PROBLEM DESCRIPTION: Out of the material that follows, write out exactly the lines from the line with "EardrumsPop (43, 1572)" to the line with "Weihnachtsmusik von CrÃ¼xshadows", both ends included, and no others.

RECORDS SUPPLIED:

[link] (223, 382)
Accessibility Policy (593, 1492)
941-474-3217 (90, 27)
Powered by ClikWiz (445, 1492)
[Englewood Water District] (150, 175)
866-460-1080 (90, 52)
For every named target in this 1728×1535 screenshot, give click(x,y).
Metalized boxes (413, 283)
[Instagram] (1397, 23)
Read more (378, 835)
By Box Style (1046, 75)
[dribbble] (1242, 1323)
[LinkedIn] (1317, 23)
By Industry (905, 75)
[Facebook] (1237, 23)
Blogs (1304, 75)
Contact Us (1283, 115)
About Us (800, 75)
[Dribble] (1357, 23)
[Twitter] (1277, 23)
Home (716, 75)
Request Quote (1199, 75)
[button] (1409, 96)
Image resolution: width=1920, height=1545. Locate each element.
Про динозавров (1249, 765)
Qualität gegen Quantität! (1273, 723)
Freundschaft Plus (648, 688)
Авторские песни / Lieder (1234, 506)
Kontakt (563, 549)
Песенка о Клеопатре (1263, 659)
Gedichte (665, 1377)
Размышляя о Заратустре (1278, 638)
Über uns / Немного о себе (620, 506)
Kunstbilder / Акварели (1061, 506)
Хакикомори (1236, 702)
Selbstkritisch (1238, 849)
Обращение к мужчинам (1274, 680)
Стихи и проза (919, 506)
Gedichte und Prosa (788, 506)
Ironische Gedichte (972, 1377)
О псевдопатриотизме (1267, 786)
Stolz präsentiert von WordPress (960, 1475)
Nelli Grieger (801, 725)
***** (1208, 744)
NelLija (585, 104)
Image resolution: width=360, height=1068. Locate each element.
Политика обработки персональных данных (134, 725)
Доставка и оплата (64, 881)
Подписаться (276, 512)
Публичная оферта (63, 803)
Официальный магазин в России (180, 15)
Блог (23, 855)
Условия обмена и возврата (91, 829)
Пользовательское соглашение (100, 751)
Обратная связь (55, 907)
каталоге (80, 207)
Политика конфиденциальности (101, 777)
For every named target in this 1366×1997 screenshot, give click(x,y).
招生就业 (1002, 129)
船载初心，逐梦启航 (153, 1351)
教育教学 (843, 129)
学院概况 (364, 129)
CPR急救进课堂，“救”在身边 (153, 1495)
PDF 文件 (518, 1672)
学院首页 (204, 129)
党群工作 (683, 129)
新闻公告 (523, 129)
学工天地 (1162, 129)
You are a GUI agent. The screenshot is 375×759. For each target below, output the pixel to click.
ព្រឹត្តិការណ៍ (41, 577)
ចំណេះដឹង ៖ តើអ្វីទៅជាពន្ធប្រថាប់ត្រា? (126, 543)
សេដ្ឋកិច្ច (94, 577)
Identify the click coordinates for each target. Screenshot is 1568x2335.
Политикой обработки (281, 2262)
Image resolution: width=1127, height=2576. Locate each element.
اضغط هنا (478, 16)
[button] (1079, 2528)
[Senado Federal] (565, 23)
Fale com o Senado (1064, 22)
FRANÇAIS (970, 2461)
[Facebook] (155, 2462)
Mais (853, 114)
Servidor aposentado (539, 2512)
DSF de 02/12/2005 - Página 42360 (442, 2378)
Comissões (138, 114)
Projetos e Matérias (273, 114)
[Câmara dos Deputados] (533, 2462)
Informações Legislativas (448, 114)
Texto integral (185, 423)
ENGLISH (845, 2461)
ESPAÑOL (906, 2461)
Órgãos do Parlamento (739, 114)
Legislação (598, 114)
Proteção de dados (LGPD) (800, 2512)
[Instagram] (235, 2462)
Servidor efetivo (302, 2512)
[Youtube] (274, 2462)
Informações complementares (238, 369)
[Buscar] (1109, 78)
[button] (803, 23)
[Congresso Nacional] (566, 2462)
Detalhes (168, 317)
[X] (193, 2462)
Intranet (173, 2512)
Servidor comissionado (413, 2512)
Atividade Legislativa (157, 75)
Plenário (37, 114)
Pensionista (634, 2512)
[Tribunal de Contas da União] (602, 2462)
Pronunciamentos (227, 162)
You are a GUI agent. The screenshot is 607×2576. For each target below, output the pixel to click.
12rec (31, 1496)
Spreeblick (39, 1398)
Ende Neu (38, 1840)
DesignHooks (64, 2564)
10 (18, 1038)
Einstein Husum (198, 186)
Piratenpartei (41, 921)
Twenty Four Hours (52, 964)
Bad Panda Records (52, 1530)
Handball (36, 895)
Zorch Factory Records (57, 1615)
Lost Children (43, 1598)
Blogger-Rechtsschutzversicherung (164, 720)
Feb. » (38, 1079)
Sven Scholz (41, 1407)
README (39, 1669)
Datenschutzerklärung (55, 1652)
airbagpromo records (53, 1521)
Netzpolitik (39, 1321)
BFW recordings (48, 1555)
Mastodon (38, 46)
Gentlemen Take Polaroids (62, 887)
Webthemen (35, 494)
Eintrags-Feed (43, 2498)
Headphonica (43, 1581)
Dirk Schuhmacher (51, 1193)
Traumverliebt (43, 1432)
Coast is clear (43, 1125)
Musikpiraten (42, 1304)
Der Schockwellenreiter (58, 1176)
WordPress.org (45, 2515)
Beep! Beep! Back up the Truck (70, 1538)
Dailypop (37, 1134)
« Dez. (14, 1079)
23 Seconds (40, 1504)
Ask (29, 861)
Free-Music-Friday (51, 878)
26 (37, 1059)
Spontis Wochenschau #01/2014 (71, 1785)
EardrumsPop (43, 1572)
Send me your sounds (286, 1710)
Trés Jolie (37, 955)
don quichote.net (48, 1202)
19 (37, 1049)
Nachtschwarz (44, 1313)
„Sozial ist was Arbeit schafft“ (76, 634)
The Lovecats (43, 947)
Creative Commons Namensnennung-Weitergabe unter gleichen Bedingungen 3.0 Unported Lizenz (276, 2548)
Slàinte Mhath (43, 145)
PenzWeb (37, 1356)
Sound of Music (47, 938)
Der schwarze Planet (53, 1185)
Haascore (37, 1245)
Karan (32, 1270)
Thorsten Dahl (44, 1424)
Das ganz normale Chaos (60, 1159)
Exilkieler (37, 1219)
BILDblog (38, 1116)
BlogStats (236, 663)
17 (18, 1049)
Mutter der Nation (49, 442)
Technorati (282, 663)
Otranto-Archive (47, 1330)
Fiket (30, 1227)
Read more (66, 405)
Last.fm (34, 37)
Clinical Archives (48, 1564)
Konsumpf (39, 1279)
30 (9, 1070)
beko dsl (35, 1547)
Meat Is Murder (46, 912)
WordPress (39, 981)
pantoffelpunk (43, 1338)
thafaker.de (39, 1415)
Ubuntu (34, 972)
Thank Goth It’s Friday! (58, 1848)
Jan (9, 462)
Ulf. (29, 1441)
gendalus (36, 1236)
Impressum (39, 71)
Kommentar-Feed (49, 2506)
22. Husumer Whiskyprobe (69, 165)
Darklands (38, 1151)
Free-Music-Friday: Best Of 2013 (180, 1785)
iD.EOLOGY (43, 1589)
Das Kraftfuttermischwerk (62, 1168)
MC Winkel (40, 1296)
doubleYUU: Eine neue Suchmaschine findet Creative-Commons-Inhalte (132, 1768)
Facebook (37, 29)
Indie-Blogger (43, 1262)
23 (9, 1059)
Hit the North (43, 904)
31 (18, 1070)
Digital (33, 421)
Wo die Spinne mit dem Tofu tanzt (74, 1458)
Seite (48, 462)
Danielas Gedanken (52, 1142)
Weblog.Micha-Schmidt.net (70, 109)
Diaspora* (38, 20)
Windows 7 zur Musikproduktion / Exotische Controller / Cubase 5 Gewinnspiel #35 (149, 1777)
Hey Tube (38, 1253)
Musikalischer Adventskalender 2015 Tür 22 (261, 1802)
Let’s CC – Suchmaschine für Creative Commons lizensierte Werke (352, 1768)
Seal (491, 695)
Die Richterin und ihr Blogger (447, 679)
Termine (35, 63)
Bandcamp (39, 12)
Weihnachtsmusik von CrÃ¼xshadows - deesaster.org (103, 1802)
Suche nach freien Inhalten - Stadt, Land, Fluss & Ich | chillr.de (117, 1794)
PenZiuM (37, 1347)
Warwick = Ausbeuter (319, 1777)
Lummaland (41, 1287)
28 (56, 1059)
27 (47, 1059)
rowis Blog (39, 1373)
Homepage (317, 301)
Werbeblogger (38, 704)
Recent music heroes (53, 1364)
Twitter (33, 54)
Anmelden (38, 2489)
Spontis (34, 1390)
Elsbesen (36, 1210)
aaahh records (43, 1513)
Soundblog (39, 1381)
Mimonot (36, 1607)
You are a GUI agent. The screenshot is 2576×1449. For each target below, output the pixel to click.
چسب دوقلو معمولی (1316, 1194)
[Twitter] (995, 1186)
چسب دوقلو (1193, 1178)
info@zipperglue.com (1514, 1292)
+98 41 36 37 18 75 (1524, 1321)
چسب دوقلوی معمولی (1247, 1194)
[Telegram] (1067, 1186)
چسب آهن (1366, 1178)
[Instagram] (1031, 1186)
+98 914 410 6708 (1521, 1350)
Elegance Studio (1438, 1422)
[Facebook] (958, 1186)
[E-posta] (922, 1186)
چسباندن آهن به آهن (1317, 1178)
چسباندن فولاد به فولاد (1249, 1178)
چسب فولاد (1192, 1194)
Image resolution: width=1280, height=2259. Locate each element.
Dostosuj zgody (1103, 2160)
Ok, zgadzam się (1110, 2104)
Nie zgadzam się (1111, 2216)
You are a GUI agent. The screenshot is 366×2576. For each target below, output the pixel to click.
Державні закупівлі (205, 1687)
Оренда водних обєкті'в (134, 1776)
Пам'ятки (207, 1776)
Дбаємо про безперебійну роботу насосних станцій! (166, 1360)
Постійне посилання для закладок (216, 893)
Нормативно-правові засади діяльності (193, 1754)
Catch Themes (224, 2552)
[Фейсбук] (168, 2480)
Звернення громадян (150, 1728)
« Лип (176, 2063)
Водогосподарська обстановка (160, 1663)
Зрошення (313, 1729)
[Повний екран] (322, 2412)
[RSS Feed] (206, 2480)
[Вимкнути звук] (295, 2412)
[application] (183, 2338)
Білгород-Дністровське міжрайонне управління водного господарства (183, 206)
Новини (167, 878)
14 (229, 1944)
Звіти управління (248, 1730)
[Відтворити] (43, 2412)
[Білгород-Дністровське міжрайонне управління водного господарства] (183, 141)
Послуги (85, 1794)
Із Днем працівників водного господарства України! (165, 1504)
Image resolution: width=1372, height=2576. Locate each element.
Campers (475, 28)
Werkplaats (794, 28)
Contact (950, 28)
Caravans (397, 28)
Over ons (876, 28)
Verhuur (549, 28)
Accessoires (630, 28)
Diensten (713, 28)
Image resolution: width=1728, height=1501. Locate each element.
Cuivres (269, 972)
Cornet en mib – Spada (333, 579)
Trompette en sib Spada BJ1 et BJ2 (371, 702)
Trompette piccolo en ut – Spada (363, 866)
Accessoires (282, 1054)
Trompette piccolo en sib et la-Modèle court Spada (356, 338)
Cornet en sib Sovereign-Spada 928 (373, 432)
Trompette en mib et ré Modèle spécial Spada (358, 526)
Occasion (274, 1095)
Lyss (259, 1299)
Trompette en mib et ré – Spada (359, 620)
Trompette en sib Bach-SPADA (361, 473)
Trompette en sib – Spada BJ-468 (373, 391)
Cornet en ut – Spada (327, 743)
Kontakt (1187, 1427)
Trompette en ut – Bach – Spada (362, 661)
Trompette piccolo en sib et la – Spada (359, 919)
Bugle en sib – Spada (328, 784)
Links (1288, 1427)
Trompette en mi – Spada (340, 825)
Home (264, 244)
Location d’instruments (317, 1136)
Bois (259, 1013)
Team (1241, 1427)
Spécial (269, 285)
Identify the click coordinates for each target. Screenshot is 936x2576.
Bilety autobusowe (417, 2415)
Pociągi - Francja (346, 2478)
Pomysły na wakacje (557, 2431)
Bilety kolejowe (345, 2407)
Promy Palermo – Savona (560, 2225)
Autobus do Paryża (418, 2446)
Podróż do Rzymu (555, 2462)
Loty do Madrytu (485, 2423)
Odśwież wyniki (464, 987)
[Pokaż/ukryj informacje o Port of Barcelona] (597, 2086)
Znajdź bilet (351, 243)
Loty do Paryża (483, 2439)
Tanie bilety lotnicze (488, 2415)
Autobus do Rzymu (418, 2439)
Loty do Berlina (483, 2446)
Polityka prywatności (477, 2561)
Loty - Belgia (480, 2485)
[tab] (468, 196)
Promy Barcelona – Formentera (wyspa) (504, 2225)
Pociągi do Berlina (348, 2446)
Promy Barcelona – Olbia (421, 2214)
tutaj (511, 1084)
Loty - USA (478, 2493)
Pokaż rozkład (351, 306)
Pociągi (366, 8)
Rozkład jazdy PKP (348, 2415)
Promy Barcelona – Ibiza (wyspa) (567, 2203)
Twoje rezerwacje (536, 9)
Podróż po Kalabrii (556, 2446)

EXERCISE OUTPUT:
EardrumsPop (43, 1572)
Send me your sounds (286, 1710)
Trés Jolie (37, 955)
don quichote.net (48, 1202)
19 (37, 1049)
Nachtschwarz (44, 1313)
„Sozial ist was Arbeit schafft“ (76, 634)
The Lovecats (43, 947)
Creative Commons Namensnennung-Weitergabe unter gleichen Bedingungen 3.0 Unported Lizenz (276, 2548)
Slàinte Mhath (43, 145)
PenzWeb (37, 1356)
Sound of Music (47, 938)
Der schwarze Planet (53, 1185)
Haascore (37, 1245)
Karan (32, 1270)
Thorsten Dahl (44, 1424)
Das ganz normale Chaos (60, 1159)
Exilkieler (37, 1219)
BILDblog (38, 1116)
BlogStats (236, 663)
17 (18, 1049)
Mutter der Nation (49, 442)
Technorati (282, 663)
Otranto-Archive (47, 1330)
Fiket (30, 1227)
Read more (66, 405)
Last.fm (34, 37)
Clinical Archives (48, 1564)
Konsumpf (39, 1279)
30 (9, 1070)
beko dsl (35, 1547)
Meat Is Murder (46, 912)
WordPress (39, 981)
pantoffelpunk (43, 1338)
thafaker.de (39, 1415)
Ubuntu (34, 972)
Thank Goth It’s Friday! (58, 1848)
Jan (9, 462)
Ulf. (29, 1441)
gendalus (36, 1236)
Impressum (39, 71)
Kommentar-Feed (49, 2506)
22. Husumer Whiskyprobe (69, 165)
Darklands (38, 1151)
Free-Music-Friday: Best Of 2013 (180, 1785)
iD.EOLOGY (43, 1589)
Das Kraftfuttermischwerk (62, 1168)
MC Winkel (40, 1296)
doubleYUU: Eine neue Suchmaschine findet Creative-Commons-Inhalte (132, 1768)
Facebook (37, 29)
Indie-Blogger (43, 1262)
23 (9, 1059)
Hit the North (43, 904)
31 (18, 1070)
Digital (33, 421)
Wo die Spinne mit dem Tofu tanzt (74, 1458)
Seite (48, 462)
Danielas Gedanken (52, 1142)
Weblog.Micha-Schmidt.net (70, 109)
Diaspora* (38, 20)
Windows 7 zur Musikproduktion / Exotische Controller / Cubase 5 Gewinnspiel #35 (149, 1777)
Hey Tube (38, 1253)
Musikalischer Adventskalender 2015 Tür 22 (261, 1802)
Let’s CC – Suchmaschine für Creative Commons lizensierte Werke (352, 1768)
Seal (491, 695)
Die Richterin und ihr Blogger (447, 679)
Termine (35, 63)
Bandcamp (39, 12)
Weihnachtsmusik von CrÃ¼xshadows - deesaster.org (103, 1802)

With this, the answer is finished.